Directions for this task: Copy every entry exactly as it reads and exclude whatever pictures appear.

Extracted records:
.....
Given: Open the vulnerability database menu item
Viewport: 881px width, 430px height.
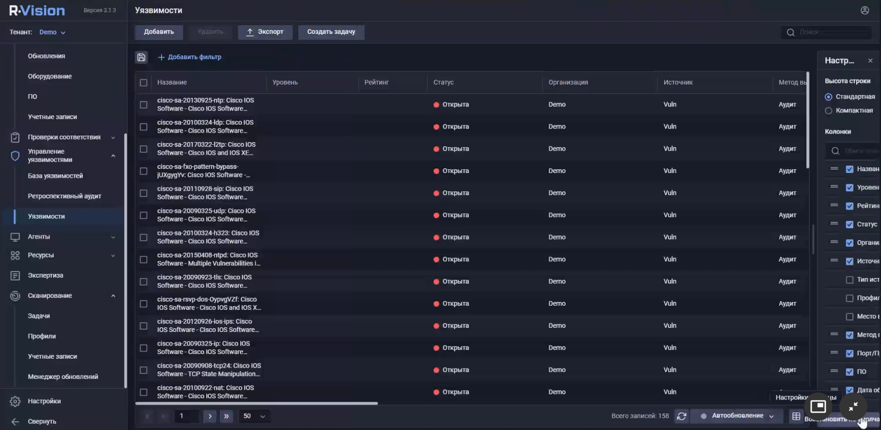Looking at the screenshot, I should [55, 176].
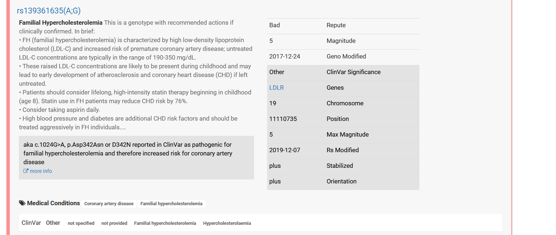
Task: Click the ClinVar not provided tag
Action: point(114,223)
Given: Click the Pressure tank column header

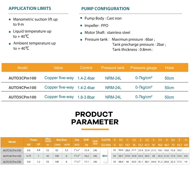Looking at the screenshot, I should click(113, 68).
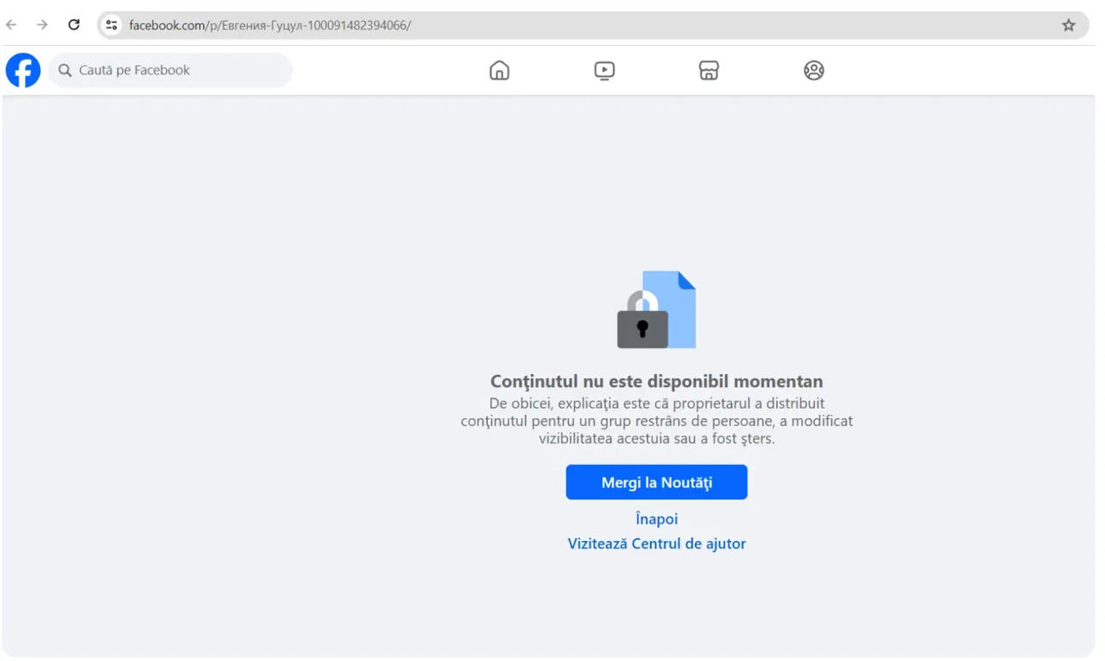Image resolution: width=1105 pixels, height=661 pixels.
Task: Go back using the browser back arrow
Action: 11,25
.....
Response:
Given: Open the vulnerability database menu item
Viewport: 881px width, 430px height.
Looking at the screenshot, I should [55, 176].
Task: Click the ClinVar not provided tag
Action: point(114,223)
Given: Click the Pressure tank column header

Looking at the screenshot, I should click(113, 68).
Image resolution: width=1105 pixels, height=661 pixels.
Task: Go back using the browser back arrow
Action: 11,25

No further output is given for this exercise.